On a related note, I want one of those ketchup bottle thingies that chef types use to drizzle brightly-colored sauces decoratively. That just looks like way too much fun, the making of sauces and the drizzling of them decoratively over the plate and/or food. I want. We will all refrain from pointing out that there is nobody to see me playing chef except two exceedingly uninterested cats. I don't have a TV. I don't get to watch Emeril or that heretical Alton person who doesn't believe in stuffing turkeys. If I want cooking-as-entertainment, I have to do it myself. I am the *bam* in my world. And I want a squeeze bottle to drizzle stuff on my food. I'll make the drizzle (Y'know, I betcha Snoop Dogg loves that word. I just bet.) myself. I got no problem with that. I can make color-saturated flavorful stuff to drizzle on other stuff.

Besides, it'd be good for me to plate things occasionally. My mother is dead certain I'm going to go straight to hell if I keep eating out of the pan. My view is that it's one less thing to wash, but she could be right. She was right about the glories of chuck steak, after all. Maybe she has a line on the relationship between eternal hellfire and eating out of the pan.

[identity profile] electroweak.livejournal.com 2005-02-03 05:47 pm (UTC)(link)
In my world, one is not allowed to use "plate" as a verb unless electricity and a metallic chemical bath are involved.

Ten bucks for six ounces of cocoa powder is obscene. No food-processing orgnization deserves that much money for that little food, unless it has to be brought out of the high mountains through a war zone. And we call that kind of food "Schedule I Narcotics."

[identity profile] ornery-chick.livejournal.com 2005-02-04 02:27 am (UTC)(link)
Drizzling is hella fun! I used to work for a restaurant that was very into food presentation, and one of my favorite chores was decorating the desserts. Whenever anyone ordered a slice of ice-cream pie, I'd do this doodly thing with it by holding the bottle as high above the plate as possible and not squeezing it, but rather just letting it run out in a fine stream. It looked a lot like the designs you get from a Spirograph.

[identity profile] which-chick.livejournal.com 2005-02-04 02:47 am (UTC)(link)
Yes, exactly!
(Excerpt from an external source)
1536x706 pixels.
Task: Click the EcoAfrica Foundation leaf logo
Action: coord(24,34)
I've never worked in anything but a fast food place, but food presentation and/or prep is the sort of thing I might like, at least in terms of appealing to the anal-retentive love of sameness that doesn't exactly *lurk* beneath my more appealing traits. (It isn't lurking if it's one of the first things people notice...)

[identity profile] ornery-chick.livejournal.com 2005-02-04 11:18 am (UTC)(link)
It is fun. Just making it look pretty can make a meal seem so much better. I tend to do a froofy brunch for my husband and myself on one day each weekend, and I go to the bother to make up fruit plates with sliced up fruit arranged in a pattern on the plate.
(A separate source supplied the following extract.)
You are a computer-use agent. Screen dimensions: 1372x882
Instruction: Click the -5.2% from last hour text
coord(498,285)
I do stuff like that when I throw a party too. Like if you cut up carrots, you can cut them on a radical diagonal, so that the slices are thin and it makes long ovals, rather than little carroty logs. Cutting celery on a diagonal ensures the stringy bits are shorter, too, which makes it a lot more pleasant to munch.

The carrot and celery thing I got out of a Chinese cookbook, actually. It had a brief chapter on knife technique, aimed at optimal preparation for everything to stir-fry at the same rate. Being as a lot of my cooking is "Asian inspired," I took a lot of those techniques and made them second nature. If I ever have time to kill and money to burn, I think I'd like to take a couple of posh cookery courses. Two of my friends did a knife-skills class that sounds like it was pretty nifty.

Image
This is a fruit plate I did when my folks were out visiting this past summer. I thought it was so pretty I'd take a photo before we ate it!